Among the cast was David Bruce who appeared in minor roles in Warner Bros. films in the late 1930s and early 1940s. After a role in Republic films Flying Tigers, he signed on for a three-year contract with Universal. Bruce was cast as the walking corpse of Ted Allison in the film. In the film, his make-up effects by Jack Pierce has degenerative effect to represent a corpse in an accelerated state of decomposition. Bruce recalled that his make-up was green and his hair was made bright red, and applied "false skin" to him, a process he described as "absolute murder". Bruce wore the effects for three days and when it was removed it caused him to bleed as they had to peel off the make-up. According to a 1995 interview with Bruce's daughter, he would return home from filming and scaring her mother with his make-up and that Bruce had a very pleasant experience on the set, specifically getting along very well with George Zucco. Also among the cast was Turhan Bey, who recalled that director Hogan was "very matter-of-fact, but an excellent craftsman. And a craftsman was what you had to be when you made B pictures". The film began shooting on May 13, 1943, and finished shooting before the end of May. Initially, Universal had planned for Evelyn Ankers to perform her own songs in the film, but the idea was scrapped at the last moment. Library recordings of Lillian Cornell singing were used as a replacement.

==Release==
The Mad Ghoul was distributed theatrically by Universal Pictures Company on November 12, 1943. On June 7, a film titled Chamber of Horrors was announced by The Hollywood Reporter, noting that the cast would include Boris Karloff, Lon Chaney Jr., Bela Lugosi, Peter Lorre, Claude Rains, George Zucco and James Barton as well as the characters The Invisible Man, The Mad Ghoul, The Mummy and "other assorted monsters". Chambers of Horror never went into production.

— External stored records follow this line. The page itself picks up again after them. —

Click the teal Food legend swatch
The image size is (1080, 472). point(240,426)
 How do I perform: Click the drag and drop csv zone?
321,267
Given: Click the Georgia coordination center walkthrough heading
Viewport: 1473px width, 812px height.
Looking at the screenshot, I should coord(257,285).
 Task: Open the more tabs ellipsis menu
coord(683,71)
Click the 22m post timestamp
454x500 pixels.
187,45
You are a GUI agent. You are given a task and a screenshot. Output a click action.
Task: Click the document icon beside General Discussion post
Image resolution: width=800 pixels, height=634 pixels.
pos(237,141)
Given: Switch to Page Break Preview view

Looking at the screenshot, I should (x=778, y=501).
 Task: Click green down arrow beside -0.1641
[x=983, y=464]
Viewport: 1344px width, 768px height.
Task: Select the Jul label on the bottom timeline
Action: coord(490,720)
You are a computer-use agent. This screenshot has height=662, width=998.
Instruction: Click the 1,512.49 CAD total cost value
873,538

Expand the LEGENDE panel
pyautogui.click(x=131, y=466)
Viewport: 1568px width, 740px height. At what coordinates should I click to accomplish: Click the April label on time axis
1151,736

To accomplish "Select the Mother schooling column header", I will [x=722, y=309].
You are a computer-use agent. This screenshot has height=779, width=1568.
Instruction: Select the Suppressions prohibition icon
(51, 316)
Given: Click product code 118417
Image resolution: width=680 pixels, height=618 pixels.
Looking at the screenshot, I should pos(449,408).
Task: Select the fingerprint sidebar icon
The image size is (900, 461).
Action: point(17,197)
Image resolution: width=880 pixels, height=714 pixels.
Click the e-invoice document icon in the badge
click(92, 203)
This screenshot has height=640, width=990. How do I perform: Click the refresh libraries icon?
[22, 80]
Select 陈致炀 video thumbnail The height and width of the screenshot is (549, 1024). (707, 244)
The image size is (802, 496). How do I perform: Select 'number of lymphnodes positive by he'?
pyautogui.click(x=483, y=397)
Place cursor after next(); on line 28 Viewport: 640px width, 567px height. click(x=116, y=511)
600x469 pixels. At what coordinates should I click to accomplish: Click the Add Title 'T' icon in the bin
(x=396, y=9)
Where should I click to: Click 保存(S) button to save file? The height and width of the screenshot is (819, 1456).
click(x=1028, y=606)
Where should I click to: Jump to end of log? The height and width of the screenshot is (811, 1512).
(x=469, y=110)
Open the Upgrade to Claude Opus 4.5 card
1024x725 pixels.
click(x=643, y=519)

It was released for the first time on DVD by Willette Acquisition Corporation on October 7, 2014. Along with Murders in the Zoo (1933), The Mad Doctor of Market Street (1942) and The Strange Case of Doctor Rx (1942), The Mad Ghoul was released on Blu-ray as part of Scream! Factory's Universal Horror Collection Volume 2 on July 23, 2019.

==Reception==
From contemporary reviews, Wanda Hale of The New York Daily News said the film "you'll get your creeps and chills in abundance at what George Zucco, making with his evil yes does to corpses and a human being [...] Enough occurs to prevent the chills from leaving you until it's over". Floy Stone of The Motion Picture Herald declared the film as "well done, but just that. Zucco's performance is the only one which will command audience attention". Frank Quinn of the New York Daily Mirror found the film was a "rehash of Frankenstein, while finding the film "interesting enough to whet the appetite". John T. McManus declared that along with Captive Wild Woman (1943), Son of Dracula (1943) and Phantom of the Opera (1943) were "unaccountable cinemisdeeds". Bosley Crowther of The New York Times called The Mad Ghoul "definitely a second-rate ghoul. And if anyone is privileged enough to be crazy, it's us poor folks who have to look at such thing".

From retrospective reviews, Leonard Maltin's Movie Guide awarded the film two and a half out of four stars, noting that the strong cast helped buoy the film's grim story.